Şanslısın ki, bu yazıda tam da bunları bulacaksın!
Download: This blog post is available as a convenient and portable PDF that you can take anywhere. Click here to get a copy. (Download)
Okumaya Hazırlanmak
Okumaya başlamadan önce, hazırlanmak için biraz zaman ayır. Burada, seni okumaya hazırlayacak birkaç adımı sıralayacağız.
İngilizce Okuma Seviyeni Belirle
İngilizce okuma seviyeni bilmek, iyi okuma materyalleri bulup gelişimini takip etmen konusunda sana yardımcı olur.
Okuma seviyeni belirlemenin birkaç farklı yolu var.
Oxford Bookworms (Oxford Kitap Kurtları) testleriyle, hikayelerde eksik bırakılan kelimeleri bulup hikayeleri tamamlayarak okuma seviyeni öğrenebilirsin.
A2Z Home’s Cool internet sitesi de kelime listelerinden faydalanarak okuma seviyeni anlamanın birkaç başka iyi yolunu gösteriyor.
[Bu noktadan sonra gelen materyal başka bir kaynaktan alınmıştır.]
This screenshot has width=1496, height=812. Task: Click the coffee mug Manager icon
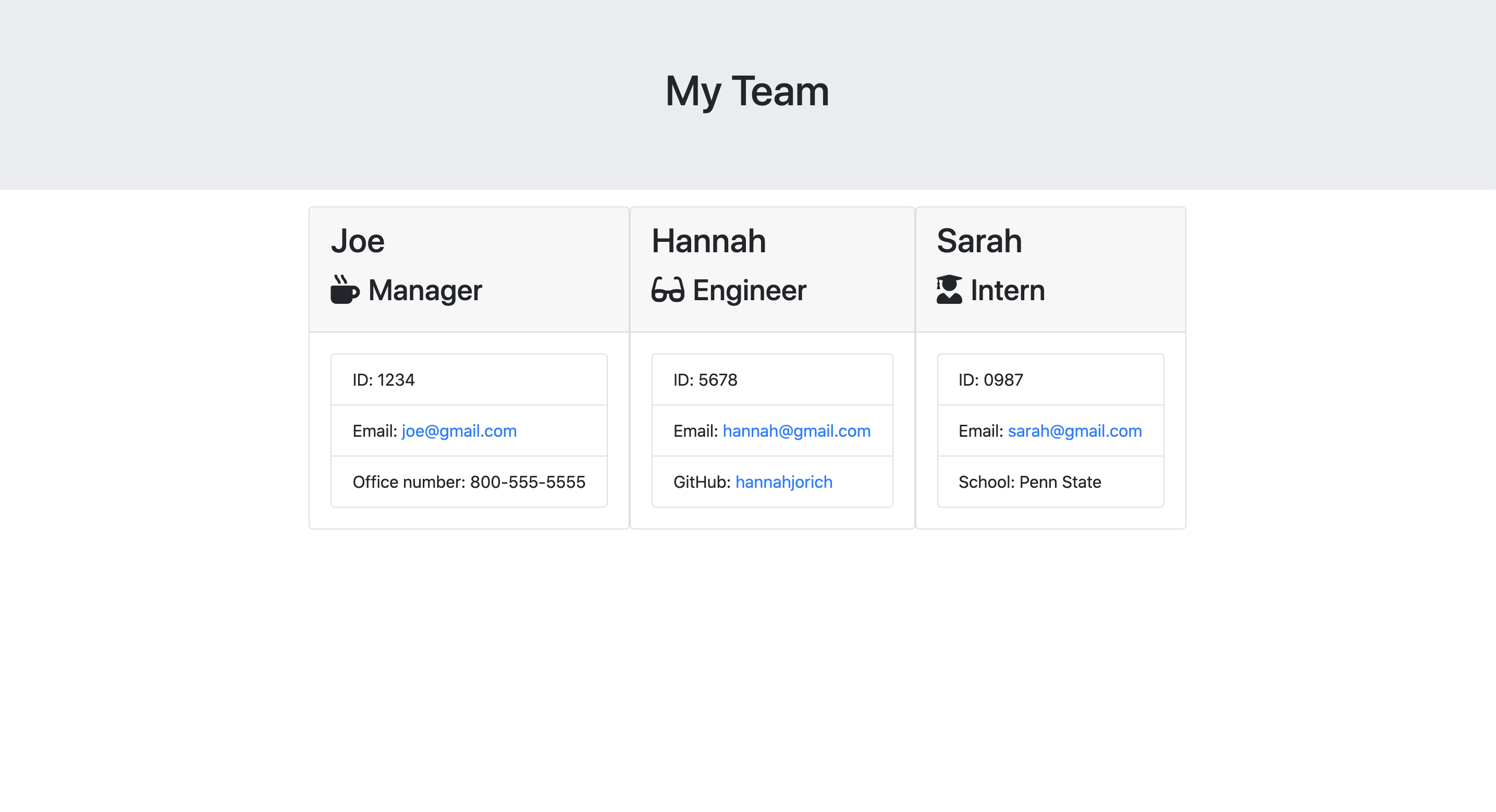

Bunlar çocuklarına İngilizce öğreten ebeveynler için hazırlanmış listeler, fakat okuma becerilerini geliştirmeye çalışan herkes için faydalı olabilir.
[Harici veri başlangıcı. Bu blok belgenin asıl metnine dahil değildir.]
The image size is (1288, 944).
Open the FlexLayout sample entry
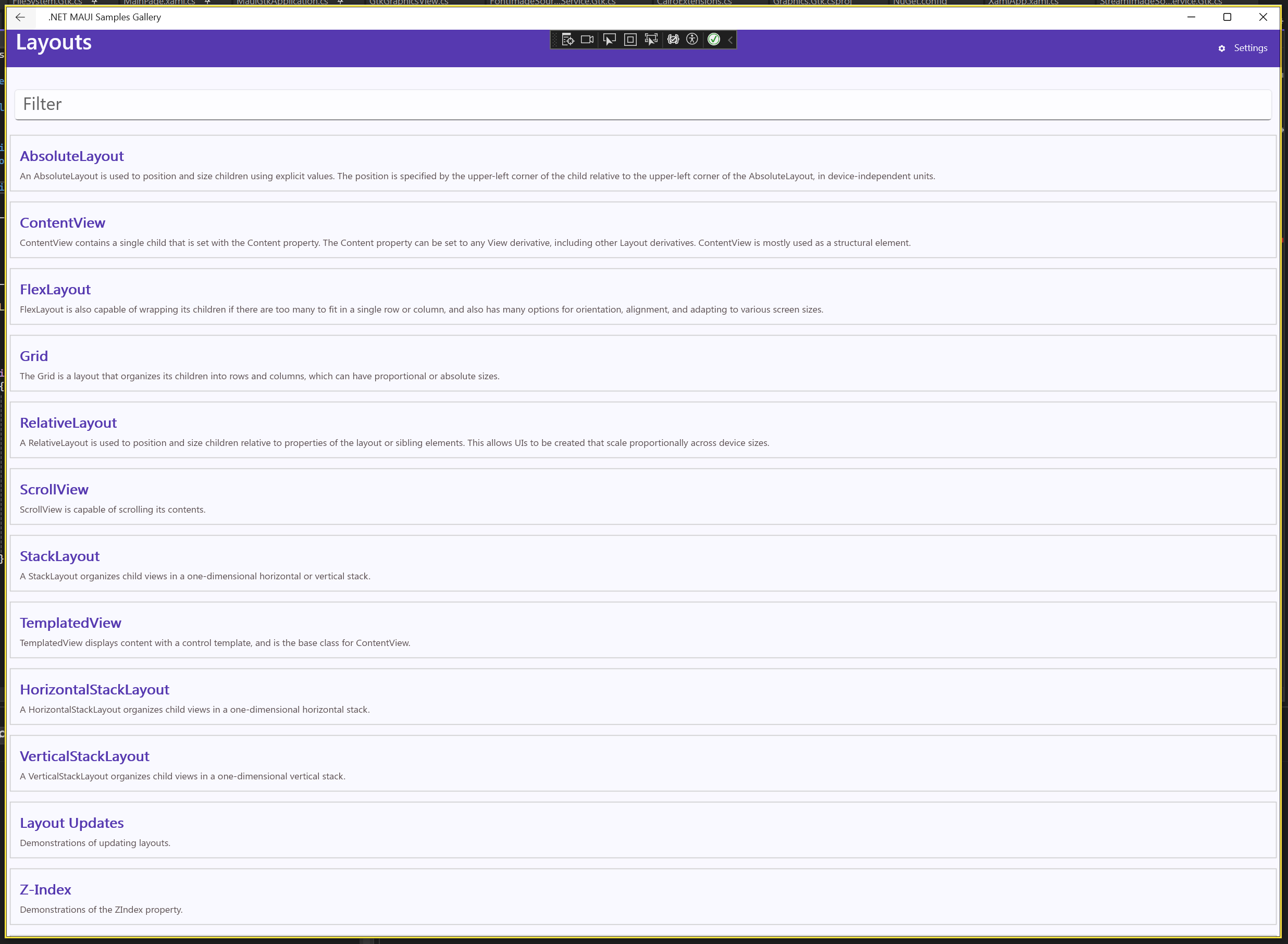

Seviyenin ne olduğunu tam olarak bilmesen bile, ideal okuma seviyen, anlayarak okuyabildiğin fakat seni birazcık zorlayan metinlerdir.
İngilizce kitap seçmeden önce kitapların okuma seviyesini belirle
Bazı kitaplarda (özellikle çocuk kitaplarında) kitapların okuma seviyesi ile ilgili bilgiler vardır.
Eğer bir kitabın veya yazının okuma seviyesini öğrenmek istiyorsan, seçmeyi düşündüğün kitabın ya da yazının bir ya da birkaç sayfasını bu siteye yükleyebilirsin; bu site sana okuma seviyesi ile ilgili öğrenmek istediğin her şeyi gösterecektir.
Okumak istediğin metin türünü belirle
Yetişkinler için yazılan kitapları mı okuyacaksın, çocuklar için yazılanları mı? Kurgu mu okuayacksın, kurgu dışı mı? Bir işe girebilmek için mi İngilizce öğreniyorsun yoksa arkadaş edinmek için mi? Okumak için doğru materyalleri seçerken tüm bu sorular gayet önemlidir. İlgini çeken ve ingilizce öğrenme amacınla bağdaşan eserleri seçmelisin.
Eğer nereden başlayacağından emin değilsen, kolay İngilizce kitaplar için bu gönderiye bir göz atabilirsin.
Eğer İngilizce klasikleri okumak ilgini çekiyorsa, burada ücretsiz klasik kitapların bir listesini bulabilirsin.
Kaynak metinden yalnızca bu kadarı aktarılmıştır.